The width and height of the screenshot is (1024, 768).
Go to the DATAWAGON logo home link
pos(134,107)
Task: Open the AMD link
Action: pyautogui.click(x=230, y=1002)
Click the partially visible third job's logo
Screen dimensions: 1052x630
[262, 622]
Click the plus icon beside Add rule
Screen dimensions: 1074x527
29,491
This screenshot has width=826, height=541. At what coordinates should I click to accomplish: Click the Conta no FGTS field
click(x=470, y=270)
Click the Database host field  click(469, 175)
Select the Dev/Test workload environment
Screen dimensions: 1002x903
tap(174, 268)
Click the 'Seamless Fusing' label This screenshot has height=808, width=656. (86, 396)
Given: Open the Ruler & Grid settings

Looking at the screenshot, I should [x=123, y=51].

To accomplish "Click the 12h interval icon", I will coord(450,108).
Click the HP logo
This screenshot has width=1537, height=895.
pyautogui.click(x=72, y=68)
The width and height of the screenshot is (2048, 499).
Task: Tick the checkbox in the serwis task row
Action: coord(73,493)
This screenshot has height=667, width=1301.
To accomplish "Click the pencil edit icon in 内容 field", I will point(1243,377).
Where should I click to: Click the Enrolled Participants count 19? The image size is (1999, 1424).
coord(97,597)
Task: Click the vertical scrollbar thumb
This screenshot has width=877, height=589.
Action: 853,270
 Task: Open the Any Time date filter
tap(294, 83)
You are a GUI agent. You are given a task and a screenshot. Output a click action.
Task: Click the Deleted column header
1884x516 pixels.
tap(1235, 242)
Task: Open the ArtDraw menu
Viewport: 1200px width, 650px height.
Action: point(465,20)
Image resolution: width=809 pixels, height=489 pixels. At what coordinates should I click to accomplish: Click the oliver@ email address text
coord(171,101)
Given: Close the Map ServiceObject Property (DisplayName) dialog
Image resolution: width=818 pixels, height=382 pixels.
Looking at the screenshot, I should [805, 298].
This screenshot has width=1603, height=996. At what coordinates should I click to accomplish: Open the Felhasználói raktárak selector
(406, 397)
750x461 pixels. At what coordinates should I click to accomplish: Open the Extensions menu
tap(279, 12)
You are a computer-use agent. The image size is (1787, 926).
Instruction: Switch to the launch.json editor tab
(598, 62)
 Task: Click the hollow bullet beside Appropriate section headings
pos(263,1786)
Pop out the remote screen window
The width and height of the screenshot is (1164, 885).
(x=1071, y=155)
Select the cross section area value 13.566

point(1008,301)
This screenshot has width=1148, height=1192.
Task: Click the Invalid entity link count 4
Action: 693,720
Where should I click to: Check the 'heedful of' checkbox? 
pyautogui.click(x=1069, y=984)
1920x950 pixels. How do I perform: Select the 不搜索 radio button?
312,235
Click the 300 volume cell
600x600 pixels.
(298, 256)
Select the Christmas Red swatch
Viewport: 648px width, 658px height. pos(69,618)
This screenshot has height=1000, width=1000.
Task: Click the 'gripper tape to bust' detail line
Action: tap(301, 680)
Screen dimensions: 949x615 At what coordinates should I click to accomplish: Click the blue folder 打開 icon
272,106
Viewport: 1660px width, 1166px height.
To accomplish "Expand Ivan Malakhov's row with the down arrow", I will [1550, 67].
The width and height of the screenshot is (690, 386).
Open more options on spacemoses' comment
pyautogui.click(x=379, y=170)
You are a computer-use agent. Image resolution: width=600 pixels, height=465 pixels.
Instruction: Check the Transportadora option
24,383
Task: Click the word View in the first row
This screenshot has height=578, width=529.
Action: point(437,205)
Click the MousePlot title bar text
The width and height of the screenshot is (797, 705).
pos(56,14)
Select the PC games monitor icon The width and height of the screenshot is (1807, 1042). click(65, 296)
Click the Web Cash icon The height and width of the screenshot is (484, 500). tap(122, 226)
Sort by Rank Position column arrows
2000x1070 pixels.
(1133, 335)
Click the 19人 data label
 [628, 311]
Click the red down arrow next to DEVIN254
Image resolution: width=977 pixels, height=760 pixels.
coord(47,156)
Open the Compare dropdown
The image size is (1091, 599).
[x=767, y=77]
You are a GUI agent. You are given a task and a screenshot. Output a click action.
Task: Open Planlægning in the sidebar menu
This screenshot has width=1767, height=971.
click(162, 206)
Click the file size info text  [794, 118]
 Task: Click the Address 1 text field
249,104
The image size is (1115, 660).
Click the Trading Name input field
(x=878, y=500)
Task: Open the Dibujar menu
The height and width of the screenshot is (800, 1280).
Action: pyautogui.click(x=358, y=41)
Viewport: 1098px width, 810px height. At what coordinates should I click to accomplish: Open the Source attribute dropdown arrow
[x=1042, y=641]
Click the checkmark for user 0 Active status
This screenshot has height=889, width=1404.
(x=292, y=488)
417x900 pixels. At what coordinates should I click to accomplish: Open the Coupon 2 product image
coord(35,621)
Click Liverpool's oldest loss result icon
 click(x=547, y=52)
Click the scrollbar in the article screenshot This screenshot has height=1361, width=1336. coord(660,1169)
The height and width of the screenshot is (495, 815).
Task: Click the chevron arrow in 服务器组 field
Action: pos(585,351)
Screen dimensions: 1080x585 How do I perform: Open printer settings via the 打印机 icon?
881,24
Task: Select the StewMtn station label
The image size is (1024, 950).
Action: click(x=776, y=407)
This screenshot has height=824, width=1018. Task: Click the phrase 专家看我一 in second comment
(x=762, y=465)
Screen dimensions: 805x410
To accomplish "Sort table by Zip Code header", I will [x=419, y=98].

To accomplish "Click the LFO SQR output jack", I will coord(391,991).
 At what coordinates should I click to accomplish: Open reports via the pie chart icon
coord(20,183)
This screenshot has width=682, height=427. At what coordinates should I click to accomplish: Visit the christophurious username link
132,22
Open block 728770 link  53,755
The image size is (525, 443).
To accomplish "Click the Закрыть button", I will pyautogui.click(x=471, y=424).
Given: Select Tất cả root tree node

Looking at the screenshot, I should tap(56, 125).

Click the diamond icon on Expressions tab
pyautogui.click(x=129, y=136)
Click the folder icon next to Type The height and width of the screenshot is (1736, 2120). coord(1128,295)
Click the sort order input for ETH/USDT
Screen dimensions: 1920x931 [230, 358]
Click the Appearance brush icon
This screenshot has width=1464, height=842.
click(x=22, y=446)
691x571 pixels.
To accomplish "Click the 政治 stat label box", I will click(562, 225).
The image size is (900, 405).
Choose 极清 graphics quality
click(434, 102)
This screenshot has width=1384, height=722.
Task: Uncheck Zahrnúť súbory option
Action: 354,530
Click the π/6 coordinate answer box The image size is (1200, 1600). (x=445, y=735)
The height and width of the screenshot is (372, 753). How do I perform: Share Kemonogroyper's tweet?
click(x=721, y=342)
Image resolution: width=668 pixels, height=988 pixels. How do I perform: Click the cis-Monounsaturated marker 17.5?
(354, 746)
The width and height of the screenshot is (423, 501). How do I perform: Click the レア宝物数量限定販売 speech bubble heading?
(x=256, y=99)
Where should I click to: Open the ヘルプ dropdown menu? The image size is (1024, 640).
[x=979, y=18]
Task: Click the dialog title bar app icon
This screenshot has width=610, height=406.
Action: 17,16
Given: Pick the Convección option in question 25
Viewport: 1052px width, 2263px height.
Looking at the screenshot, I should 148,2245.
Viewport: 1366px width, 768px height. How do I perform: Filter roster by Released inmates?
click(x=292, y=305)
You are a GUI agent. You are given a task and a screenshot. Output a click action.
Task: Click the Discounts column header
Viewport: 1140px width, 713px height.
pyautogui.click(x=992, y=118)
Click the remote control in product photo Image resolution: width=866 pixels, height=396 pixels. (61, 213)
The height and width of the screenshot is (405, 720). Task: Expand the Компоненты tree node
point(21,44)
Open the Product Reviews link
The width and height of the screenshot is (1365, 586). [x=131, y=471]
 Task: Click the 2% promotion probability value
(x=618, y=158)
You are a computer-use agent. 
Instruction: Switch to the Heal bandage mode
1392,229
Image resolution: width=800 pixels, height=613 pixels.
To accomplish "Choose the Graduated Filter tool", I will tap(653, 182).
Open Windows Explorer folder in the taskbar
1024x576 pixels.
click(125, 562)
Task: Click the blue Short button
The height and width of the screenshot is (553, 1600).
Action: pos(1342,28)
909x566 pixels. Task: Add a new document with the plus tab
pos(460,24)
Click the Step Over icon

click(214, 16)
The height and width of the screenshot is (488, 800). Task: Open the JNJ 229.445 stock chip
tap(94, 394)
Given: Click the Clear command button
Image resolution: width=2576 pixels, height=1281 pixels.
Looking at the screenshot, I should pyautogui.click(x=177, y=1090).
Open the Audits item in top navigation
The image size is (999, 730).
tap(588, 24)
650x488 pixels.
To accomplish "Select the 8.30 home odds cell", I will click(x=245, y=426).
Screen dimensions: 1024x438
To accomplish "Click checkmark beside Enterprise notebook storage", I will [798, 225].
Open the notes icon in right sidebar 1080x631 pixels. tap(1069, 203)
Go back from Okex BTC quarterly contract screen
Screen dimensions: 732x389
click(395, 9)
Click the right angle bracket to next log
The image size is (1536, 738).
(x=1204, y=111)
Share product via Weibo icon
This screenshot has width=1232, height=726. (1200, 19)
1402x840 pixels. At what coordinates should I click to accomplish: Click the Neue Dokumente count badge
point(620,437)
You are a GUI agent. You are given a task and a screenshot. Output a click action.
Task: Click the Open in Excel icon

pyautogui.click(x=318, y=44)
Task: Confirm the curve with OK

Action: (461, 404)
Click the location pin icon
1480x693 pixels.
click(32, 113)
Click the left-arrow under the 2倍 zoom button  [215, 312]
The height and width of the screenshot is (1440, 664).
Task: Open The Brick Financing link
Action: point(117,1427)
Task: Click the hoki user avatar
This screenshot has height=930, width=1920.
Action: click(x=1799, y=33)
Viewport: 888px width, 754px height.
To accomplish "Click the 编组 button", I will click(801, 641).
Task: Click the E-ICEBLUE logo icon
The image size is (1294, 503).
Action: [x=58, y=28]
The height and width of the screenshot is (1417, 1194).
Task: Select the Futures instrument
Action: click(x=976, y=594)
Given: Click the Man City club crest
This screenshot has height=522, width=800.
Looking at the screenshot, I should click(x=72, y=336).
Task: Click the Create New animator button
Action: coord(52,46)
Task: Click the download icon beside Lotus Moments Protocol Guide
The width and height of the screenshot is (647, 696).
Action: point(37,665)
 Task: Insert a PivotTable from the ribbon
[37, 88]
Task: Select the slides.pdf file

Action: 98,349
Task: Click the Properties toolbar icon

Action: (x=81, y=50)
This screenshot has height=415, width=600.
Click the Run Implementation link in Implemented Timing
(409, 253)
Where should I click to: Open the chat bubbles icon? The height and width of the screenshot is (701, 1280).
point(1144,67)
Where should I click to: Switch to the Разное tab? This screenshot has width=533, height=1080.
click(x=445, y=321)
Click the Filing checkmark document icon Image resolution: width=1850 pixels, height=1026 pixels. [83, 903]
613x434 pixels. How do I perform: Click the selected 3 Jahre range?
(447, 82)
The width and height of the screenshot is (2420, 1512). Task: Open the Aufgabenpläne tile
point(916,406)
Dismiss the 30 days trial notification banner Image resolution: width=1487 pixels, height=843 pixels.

* * * * * * *

Could you transcribe the entries above word for word, from the line with "Task: Click the blue Short button" down to the line with "Task: Click the E-ICEBLUE logo icon", keeping both?

▶ Response area:
Task: Click the blue Short button
The height and width of the screenshot is (553, 1600).
Action: pos(1342,28)
909x566 pixels. Task: Add a new document with the plus tab
pos(460,24)
Click the Step Over icon

click(214, 16)
The height and width of the screenshot is (488, 800). Task: Open the JNJ 229.445 stock chip
tap(94, 394)
Given: Click the Clear command button
Image resolution: width=2576 pixels, height=1281 pixels.
Looking at the screenshot, I should pyautogui.click(x=177, y=1090).
Open the Audits item in top navigation
The image size is (999, 730).
tap(588, 24)
650x488 pixels.
To accomplish "Select the 8.30 home odds cell", I will click(x=245, y=426).
Screen dimensions: 1024x438
To accomplish "Click checkmark beside Enterprise notebook storage", I will [798, 225].
Open the notes icon in right sidebar 1080x631 pixels. tap(1069, 203)
Go back from Okex BTC quarterly contract screen
Screen dimensions: 732x389
click(395, 9)
Click the right angle bracket to next log
The image size is (1536, 738).
(x=1204, y=111)
Share product via Weibo icon
This screenshot has width=1232, height=726. (1200, 19)
1402x840 pixels. At what coordinates should I click to accomplish: Click the Neue Dokumente count badge
point(620,437)
You are a GUI agent. You are given a task and a screenshot. Output a click action.
Task: Click the Open in Excel icon

pyautogui.click(x=318, y=44)
Task: Confirm the curve with OK

Action: (461, 404)
Click the location pin icon
1480x693 pixels.
click(32, 113)
Click the left-arrow under the 2倍 zoom button  [215, 312]
The height and width of the screenshot is (1440, 664).
Task: Open The Brick Financing link
Action: point(117,1427)
Task: Click the hoki user avatar
This screenshot has height=930, width=1920.
Action: click(x=1799, y=33)
Viewport: 888px width, 754px height.
To accomplish "Click the 编组 button", I will click(801, 641).
Task: Click the E-ICEBLUE logo icon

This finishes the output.